A patroa roubara as flores de um arranjo de festa. Vão por tudo no lixo mesmo, levo para minha casa! Ressabiada, colhera apenas quatro copinhos, envergonhada de furtivo ato. Mas, ao aconchegá-los sobre a mesa da sala de estar, sentira um arrependimento atroz: por que não trouxera uma dúzia, são tão lindas! 

A presença daquelas flores calmas, símbolos da prosperidade e iluminação espiritual, enchera a casa, de luz; a rotina, de graça. Apesar da clara indiferença dentro do vaso, o arranjo roubado trazia ao lar acolhimento e harmonia. 

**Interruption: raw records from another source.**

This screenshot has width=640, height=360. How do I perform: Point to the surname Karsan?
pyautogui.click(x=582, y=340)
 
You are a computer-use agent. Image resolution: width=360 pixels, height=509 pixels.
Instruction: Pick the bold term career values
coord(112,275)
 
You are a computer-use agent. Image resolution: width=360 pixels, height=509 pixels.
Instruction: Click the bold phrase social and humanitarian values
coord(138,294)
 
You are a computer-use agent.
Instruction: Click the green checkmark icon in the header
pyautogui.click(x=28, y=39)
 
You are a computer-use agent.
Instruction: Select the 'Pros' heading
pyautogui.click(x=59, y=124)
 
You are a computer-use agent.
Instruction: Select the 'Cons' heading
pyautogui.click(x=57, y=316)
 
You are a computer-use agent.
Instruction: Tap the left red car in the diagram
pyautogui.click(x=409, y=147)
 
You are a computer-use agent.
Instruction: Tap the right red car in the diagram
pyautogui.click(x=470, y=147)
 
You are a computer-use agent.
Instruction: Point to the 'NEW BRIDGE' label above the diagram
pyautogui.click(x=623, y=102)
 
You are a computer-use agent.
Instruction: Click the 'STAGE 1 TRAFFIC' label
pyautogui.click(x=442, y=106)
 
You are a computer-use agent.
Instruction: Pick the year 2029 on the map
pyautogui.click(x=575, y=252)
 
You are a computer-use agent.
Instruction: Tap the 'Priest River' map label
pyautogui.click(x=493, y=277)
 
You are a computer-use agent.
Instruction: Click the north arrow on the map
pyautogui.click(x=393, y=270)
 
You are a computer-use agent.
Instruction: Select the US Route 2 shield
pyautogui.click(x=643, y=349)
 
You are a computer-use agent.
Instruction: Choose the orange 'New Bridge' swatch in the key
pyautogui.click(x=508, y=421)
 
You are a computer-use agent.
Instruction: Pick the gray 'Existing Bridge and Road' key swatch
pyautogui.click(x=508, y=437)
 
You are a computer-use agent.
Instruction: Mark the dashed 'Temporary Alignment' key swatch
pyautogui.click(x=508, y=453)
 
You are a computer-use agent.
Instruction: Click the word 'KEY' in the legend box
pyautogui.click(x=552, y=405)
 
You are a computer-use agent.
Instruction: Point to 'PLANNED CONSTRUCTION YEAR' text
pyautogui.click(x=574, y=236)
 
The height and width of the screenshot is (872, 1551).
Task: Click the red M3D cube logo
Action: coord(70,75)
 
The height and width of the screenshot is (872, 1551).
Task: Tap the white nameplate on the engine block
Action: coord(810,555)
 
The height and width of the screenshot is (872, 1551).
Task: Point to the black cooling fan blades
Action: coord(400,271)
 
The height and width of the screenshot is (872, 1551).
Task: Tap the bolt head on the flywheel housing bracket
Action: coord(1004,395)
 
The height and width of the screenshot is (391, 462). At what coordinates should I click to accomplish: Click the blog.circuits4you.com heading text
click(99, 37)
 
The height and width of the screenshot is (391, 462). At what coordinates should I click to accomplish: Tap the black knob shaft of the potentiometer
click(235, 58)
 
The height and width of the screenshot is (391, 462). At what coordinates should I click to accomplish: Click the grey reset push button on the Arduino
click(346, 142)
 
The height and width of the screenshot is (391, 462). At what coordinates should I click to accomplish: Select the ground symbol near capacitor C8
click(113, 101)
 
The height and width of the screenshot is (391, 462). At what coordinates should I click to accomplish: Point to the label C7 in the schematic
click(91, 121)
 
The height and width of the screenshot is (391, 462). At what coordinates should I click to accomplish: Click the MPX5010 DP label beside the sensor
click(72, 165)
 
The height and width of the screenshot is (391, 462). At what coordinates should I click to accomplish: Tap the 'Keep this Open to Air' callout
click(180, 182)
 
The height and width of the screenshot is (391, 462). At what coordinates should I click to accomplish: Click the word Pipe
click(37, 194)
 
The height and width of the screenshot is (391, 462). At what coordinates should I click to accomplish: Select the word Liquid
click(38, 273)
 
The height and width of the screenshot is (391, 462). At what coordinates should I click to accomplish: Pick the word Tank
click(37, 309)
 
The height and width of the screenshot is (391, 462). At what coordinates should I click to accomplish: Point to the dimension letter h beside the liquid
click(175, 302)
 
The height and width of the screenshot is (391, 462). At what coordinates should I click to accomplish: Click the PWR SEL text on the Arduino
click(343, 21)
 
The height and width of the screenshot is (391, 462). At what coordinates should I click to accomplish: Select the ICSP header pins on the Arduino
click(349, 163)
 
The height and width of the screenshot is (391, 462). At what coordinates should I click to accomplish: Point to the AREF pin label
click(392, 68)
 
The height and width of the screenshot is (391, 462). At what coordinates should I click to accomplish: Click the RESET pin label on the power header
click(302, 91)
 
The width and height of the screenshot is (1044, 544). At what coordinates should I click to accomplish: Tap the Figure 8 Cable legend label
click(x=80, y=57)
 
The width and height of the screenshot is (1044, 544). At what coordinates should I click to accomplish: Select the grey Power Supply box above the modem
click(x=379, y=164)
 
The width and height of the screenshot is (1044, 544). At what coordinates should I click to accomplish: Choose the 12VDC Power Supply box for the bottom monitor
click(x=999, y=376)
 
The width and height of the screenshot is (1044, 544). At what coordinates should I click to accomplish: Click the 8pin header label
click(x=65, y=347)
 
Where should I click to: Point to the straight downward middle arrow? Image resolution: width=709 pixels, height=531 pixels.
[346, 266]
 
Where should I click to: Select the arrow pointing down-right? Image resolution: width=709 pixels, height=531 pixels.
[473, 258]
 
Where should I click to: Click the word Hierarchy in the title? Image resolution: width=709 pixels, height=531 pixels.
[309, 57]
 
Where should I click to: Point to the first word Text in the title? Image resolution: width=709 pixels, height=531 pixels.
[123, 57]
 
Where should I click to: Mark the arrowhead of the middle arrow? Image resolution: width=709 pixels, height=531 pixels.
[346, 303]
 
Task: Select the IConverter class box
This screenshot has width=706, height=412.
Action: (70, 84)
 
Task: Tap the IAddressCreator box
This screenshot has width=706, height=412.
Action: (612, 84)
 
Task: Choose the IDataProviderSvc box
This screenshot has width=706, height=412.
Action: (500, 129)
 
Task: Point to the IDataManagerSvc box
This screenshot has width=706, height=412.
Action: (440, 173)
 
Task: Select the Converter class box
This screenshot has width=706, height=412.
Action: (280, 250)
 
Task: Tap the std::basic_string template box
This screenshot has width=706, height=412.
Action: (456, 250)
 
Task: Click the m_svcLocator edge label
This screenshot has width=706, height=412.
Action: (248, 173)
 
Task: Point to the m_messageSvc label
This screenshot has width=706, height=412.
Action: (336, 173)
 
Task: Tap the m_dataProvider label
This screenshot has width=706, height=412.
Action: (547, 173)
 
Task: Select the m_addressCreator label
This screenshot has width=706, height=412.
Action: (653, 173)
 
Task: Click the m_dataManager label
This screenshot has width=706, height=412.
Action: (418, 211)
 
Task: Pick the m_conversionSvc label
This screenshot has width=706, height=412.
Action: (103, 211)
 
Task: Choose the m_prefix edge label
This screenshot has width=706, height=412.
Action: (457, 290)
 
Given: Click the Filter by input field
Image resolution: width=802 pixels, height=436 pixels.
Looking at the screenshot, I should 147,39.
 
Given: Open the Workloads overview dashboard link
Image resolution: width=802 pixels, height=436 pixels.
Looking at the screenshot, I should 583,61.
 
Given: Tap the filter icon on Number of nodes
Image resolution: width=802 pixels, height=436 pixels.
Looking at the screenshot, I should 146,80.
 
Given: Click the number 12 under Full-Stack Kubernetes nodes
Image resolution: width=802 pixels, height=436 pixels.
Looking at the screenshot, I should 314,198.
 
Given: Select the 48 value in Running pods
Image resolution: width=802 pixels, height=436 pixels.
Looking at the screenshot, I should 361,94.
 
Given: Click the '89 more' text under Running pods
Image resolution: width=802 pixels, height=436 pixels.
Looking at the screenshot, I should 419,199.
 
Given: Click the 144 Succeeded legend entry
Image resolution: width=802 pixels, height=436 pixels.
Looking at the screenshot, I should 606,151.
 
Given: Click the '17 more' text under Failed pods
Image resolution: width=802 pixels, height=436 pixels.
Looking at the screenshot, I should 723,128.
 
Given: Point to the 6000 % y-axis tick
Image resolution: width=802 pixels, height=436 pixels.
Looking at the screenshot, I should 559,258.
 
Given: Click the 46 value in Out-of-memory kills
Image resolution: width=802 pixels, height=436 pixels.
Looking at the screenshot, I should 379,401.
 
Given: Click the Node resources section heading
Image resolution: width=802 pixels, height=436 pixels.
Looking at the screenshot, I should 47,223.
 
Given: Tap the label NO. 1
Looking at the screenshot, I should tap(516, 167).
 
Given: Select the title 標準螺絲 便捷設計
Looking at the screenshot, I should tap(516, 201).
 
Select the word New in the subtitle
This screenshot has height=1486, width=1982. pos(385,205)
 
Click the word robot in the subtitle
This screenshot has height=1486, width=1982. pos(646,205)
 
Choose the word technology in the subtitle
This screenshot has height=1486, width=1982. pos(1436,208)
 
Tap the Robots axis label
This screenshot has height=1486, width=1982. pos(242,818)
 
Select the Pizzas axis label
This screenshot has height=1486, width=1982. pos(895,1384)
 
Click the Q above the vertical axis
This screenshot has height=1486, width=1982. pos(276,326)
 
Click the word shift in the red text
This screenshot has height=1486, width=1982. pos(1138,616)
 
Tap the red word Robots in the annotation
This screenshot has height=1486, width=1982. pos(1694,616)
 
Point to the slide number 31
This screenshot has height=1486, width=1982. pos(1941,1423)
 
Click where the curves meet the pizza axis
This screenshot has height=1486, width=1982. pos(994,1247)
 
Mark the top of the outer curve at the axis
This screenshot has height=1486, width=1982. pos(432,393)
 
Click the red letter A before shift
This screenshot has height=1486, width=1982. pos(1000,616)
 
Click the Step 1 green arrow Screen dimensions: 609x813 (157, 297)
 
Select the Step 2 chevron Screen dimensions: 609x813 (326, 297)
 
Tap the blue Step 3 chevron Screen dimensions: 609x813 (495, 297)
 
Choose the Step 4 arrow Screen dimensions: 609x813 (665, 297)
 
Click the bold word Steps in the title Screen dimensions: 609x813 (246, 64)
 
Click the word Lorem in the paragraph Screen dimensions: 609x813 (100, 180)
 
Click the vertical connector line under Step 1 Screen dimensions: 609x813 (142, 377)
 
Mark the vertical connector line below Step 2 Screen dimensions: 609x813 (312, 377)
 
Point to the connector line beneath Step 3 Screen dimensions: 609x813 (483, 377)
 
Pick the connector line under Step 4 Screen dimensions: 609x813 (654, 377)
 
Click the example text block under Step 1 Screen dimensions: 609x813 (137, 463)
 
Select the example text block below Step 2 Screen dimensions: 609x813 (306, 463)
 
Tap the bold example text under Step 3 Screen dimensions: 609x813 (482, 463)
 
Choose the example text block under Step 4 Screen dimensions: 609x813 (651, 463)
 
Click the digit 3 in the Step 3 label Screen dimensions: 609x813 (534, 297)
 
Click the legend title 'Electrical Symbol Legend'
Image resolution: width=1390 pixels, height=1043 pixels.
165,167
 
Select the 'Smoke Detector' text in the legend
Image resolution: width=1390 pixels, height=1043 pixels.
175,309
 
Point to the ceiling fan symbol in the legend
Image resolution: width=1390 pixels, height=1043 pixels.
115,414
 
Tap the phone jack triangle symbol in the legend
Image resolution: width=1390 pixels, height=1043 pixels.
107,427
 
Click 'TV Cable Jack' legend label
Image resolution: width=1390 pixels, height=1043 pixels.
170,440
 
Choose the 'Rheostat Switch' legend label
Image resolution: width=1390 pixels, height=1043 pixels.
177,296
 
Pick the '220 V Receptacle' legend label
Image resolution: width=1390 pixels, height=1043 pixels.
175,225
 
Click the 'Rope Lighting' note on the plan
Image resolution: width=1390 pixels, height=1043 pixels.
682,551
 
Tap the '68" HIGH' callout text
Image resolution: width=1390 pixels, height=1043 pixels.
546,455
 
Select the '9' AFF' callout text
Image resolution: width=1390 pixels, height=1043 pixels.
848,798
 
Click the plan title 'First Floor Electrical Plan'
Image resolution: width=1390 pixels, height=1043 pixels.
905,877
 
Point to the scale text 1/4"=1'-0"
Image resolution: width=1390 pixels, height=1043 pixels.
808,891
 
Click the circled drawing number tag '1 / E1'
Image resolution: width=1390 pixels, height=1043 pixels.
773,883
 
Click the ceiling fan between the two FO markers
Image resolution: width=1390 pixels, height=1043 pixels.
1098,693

Mas, repentinamente, aquele encanto se rompera com decisão da calla lilly pela morte. A flor, enfim, ratificava a finitude comum às belezas naturais. De forma teatral e fora de seu berço, a mãe de todas as naturezas África, escolhera morrer na frente dela! Audaciosa, impetuosa, dramática! O grand finale, a apoteose: morte e vida, Zantedeschia! 

A flor austera, sofisticada e tóxica, sim, tóxica - ai de quem lhe beijasse os lábios lívidos, veneno que corta a respiração – era a prova cabal da fragilidade do ser. Não suportara a restrição de uma existência em jarro. 

Aliás, quem suporta?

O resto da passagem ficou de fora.